Threat of med device tax on mHealth dominates initial House hearing

The regulation of mobile healthcare apps and devices could trigger a 2.3 percent excise tax required by the Affordable Care Act, hampering innovation by the budding mHealth industry, according to testimony at Tuesday morning's hearing of the House Energy and Commerce Committee's Subcommittee on Communications and Technology.

Rep. Greg Walden (R-Ore.), chairman of the Energy and Commerce Committee's Subcommittee on Communications and Technology, said the "specter" of costly and time-consuming regulations as well as the 2.3 percent excise tax "looms large" over the mobile healthcare industry. The wireless economy makes a "tempting target" for the tax that Obama administration's Affordable Care Act places on medical devices, he stated. 

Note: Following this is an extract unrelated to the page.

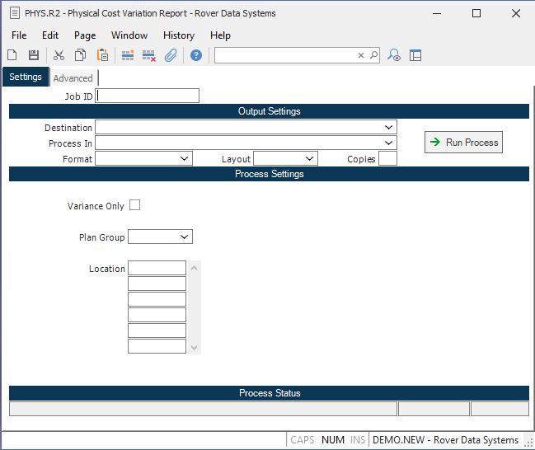This screenshot has width=535, height=450.
Task: Expand the Format dropdown list
Action: [184, 158]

"While the IRS and FDA have provided some draft guidance on how they will apply the medical device definition and medical device tax, their analysis is not a poster child of clarity and leaves large parts of the economy wondering if they will be on the hook for what is essentially a tax on innovation," Walden charged.

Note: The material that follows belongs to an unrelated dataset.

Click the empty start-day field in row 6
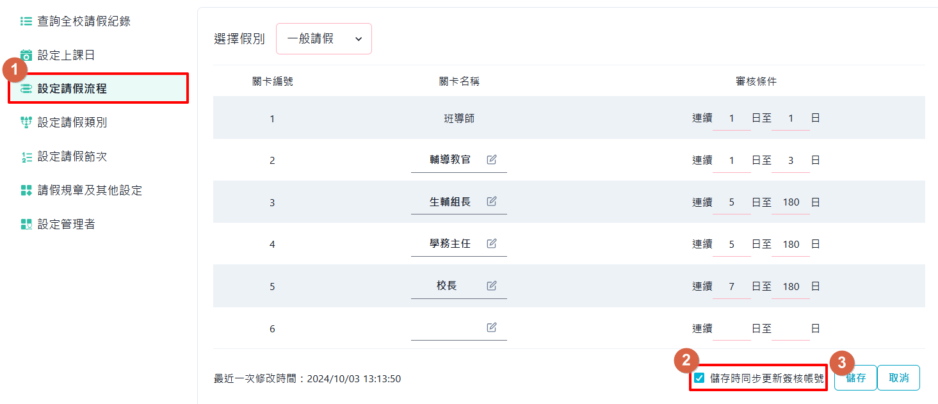The height and width of the screenshot is (404, 938). 732,328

However, ranking House Energy and Commerce Committee member Rep. Henry Waxman (D-Calif.) took exception with his Republican colleagues and their assertion that the FDA is "hoping to subject smartphones and tablets to the medical device tax." GOP allegations that "ordinary" smartphones and tablets would be subject to additional red tape or new taxes under the ACA are "absolute myths," Waxman said.

"In fact, the FDA's draft guidance specifically states that the agency does not intend to regulate distributors of mobile medical apps like the iTunes store, or makers of smartphones or tablets like Apple," he stated. "Smartphones and tablets are not listed with the FDA as medical devices so they are completely outside the scope of the medical device tax."

Waxman also said that it was his understanding that most mobile medical apps would also be exempt from the medical device tax because of the IRS "retail exemption" provision, under which devices are exempt from the tax if they are regularly available for purchase and used by ordinary consumers and not primarily intended for use in a medical institution or by a medical professional.

He accused Republicans of "using today's hearing to invent new fallacies to attack the Affordable Care Act" in order to "serve a political point of view."

Nevertheless, George Ford, chief economist of the Phoenix Center for Advanced Legal and Economic Public Policy Studies, testified that the Affordable Care Act levies a 2.3 percent excise tax on medical devices, and the FDA's final regulation of mobile apps, expected later this year, is likely to label such apps as medical devices.

"Economists would broadly agree that such taxes will reduce the rate of innovation and the introductions of new mobile medical applications and devices by lowering the returns on such innovations," said Ford. "Taxes may or may not raise revenues, but they always discourage the activity being taxed. 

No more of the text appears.